Houve algum avanço nas últimas semanas, ainda que longe do necessário, na regulação das despesas incluídas pelo Congresso no Orçamento federal —as famigeradas emendas parlamentares, utilizadas como moeda nas negociações entre o Palácio do Planalto e sua base de sustentação partidária.

Abusos escandalosos despertaram a atenção da opinião pública e levaram a ministra Rosa Weber, do Supremo Tribunal Federal, a suspender no início de novembro a liberação de dinheiro para as chamadas emendas de relator.

Trata-se de mecanismo introduzido em 2020 para permitir ao Legislativo direcionar somas elevadas (são R$ 16,9 bilhões neste ano) a projetos de interesse de deputados e senadores, sem que sejam identificados os beneficiários.

A medida de Weber, referendada pelo plenário do STF, forçou o Congresso a se mexer. Prometeu-se a revelação de entidades e municípios destinatários das verbas e, doravante, também dos parlamentares que as solicitarem —com desculpas esfarrapadas, porém, alegou-se ser difícil apontar os que já o fizeram nos últimos dois anos.

Foi o bastante, de todo modo, para que a magistrada permitisse a volta da execução das emendas, possivelmente para não prolongar uma crise entre Poderes.

Na semana que passou, também o Executivo viu-se compelido a tratar do tema. Jair Bolsonaro editou na quinta-feira (9) um decreto fixando normas para a divulgação de dados referentes a solicitação e a liberação dos recursos.

Permanecem as dúvidas, entretanto, quanto à real disposição de governo e Congresso de dar publicidade aos nomes envolvidos —e é difícil imaginar motivações virtuosas para tamanha resistência.

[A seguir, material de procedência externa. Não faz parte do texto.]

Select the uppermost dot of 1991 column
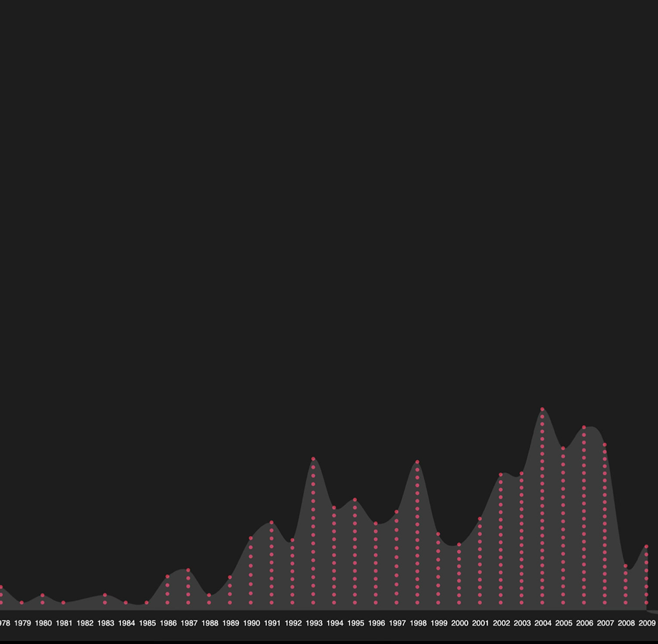This screenshot has height=644, width=658. 272,522
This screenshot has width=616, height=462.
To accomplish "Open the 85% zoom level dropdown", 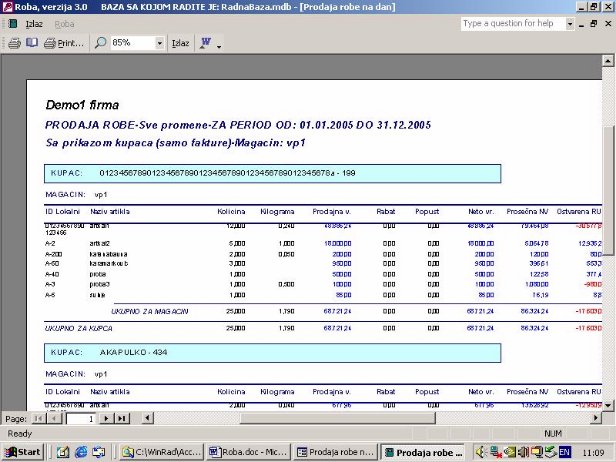I will (159, 43).
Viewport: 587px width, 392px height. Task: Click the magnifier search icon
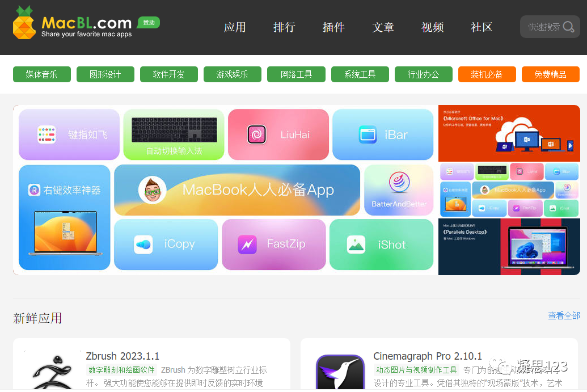pyautogui.click(x=568, y=27)
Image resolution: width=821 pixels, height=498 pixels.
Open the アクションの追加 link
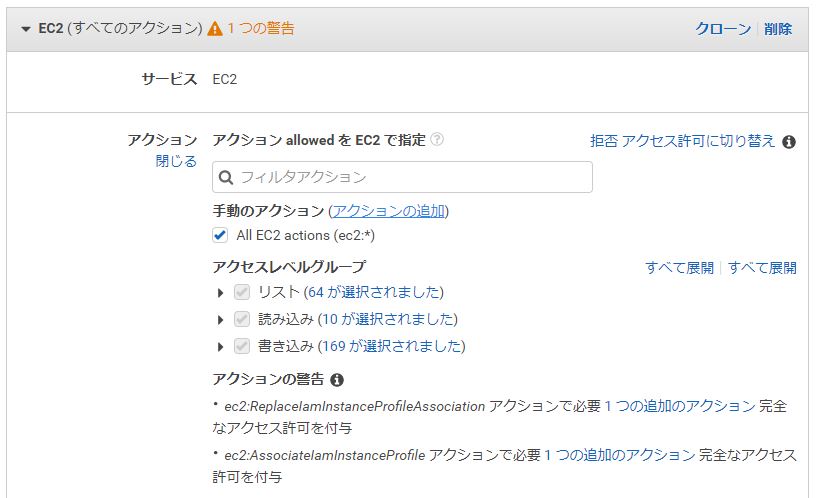pyautogui.click(x=389, y=211)
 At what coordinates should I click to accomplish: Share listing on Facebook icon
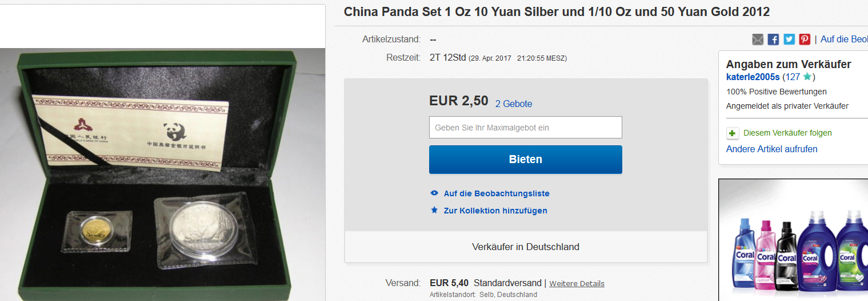coord(773,39)
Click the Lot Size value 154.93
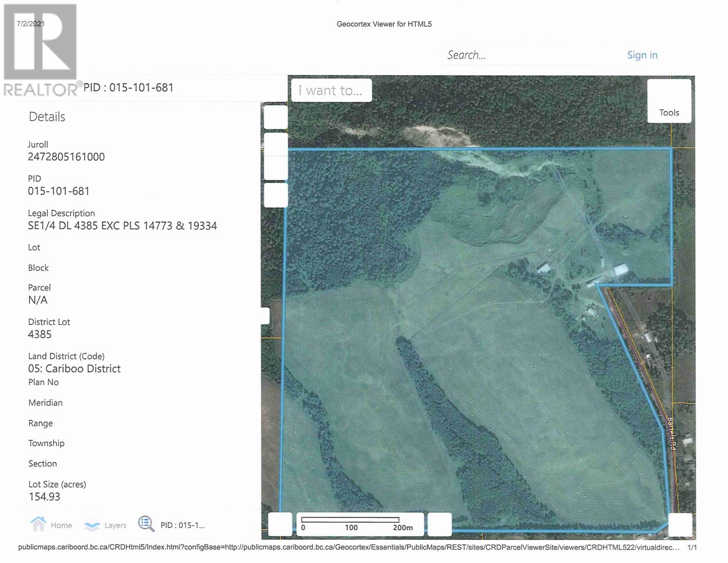The height and width of the screenshot is (563, 728). tap(45, 496)
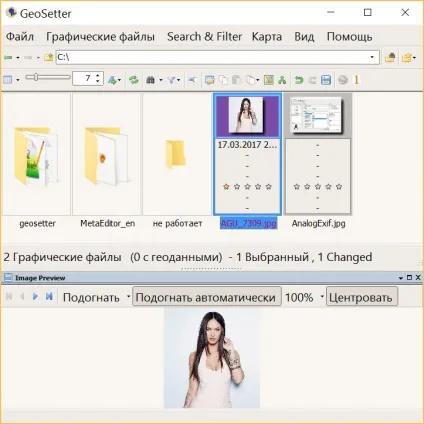Image resolution: width=424 pixels, height=424 pixels.
Task: Click the funnel filter icon
Action: coord(171,80)
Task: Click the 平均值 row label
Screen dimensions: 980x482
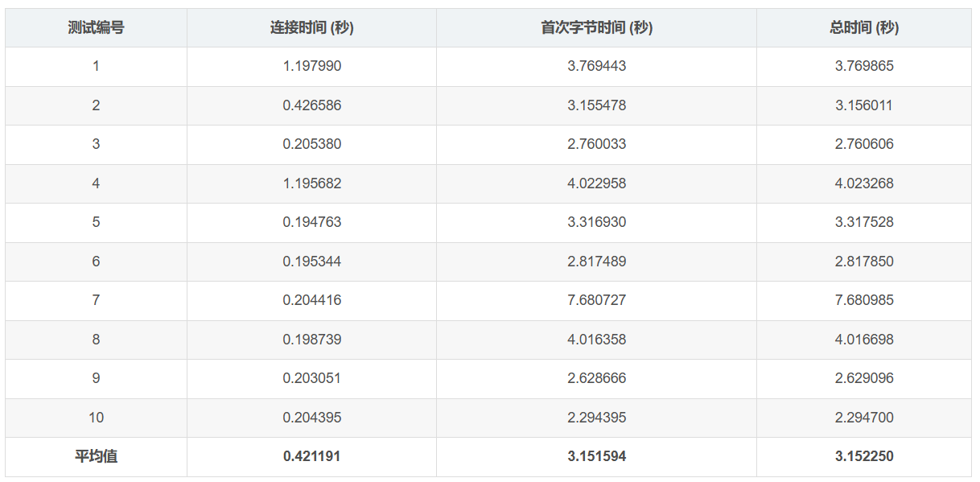Action: tap(96, 456)
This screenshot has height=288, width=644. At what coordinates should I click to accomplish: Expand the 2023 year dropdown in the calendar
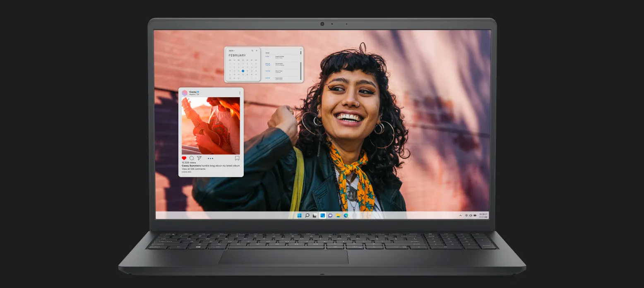coord(231,50)
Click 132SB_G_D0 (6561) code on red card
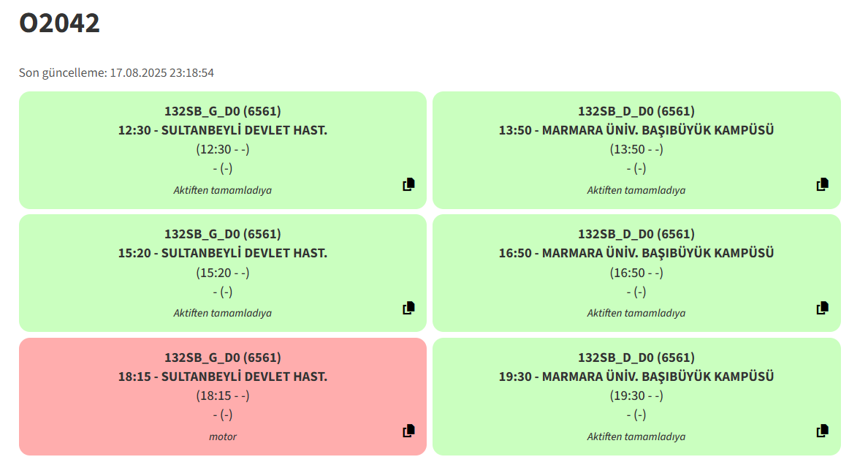The width and height of the screenshot is (868, 465). [223, 358]
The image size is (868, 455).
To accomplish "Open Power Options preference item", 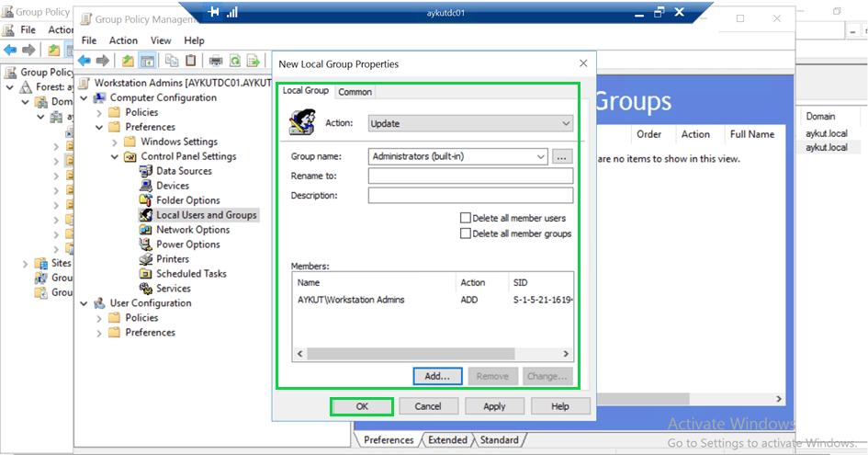I will [187, 245].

Pior, constata-se uma perda de qualidade na elaboração do Orçamento de difícil reversão. Se numa democracia é fundamental que os representantes da sociedade no Legislativo tenham a palavra final sobre a alocação dos recursos públicos, a prevalência de interesses paroquiais e clientelistas no modelo brasileiro apequena essa missão.

O preço do apoio do centrão a Bolsonaro foi a ampliação da fatia orçamentária reservada a demandas individuais de deputados e senadores, que procuram favorecer aliados e redutos eleitorais sem maior preocupação com prioridades e critérios de eficiência.

O asfalto que se esfarela em Petrolina (PE), descrito em reportagem da Folha, dá ideia de como dinheiro público escasso pode ser desperdiçado em projetos aprovados sem escrutínio que não seja a adesão do autor ao governo.

Enquanto isso, o montante que se pretende reservar para emendas de relator no ano eleitoral de 2022 poderia atender a 3,7 milhões de famílias muito pobres na fila do recém-criado Auxílio Brasil.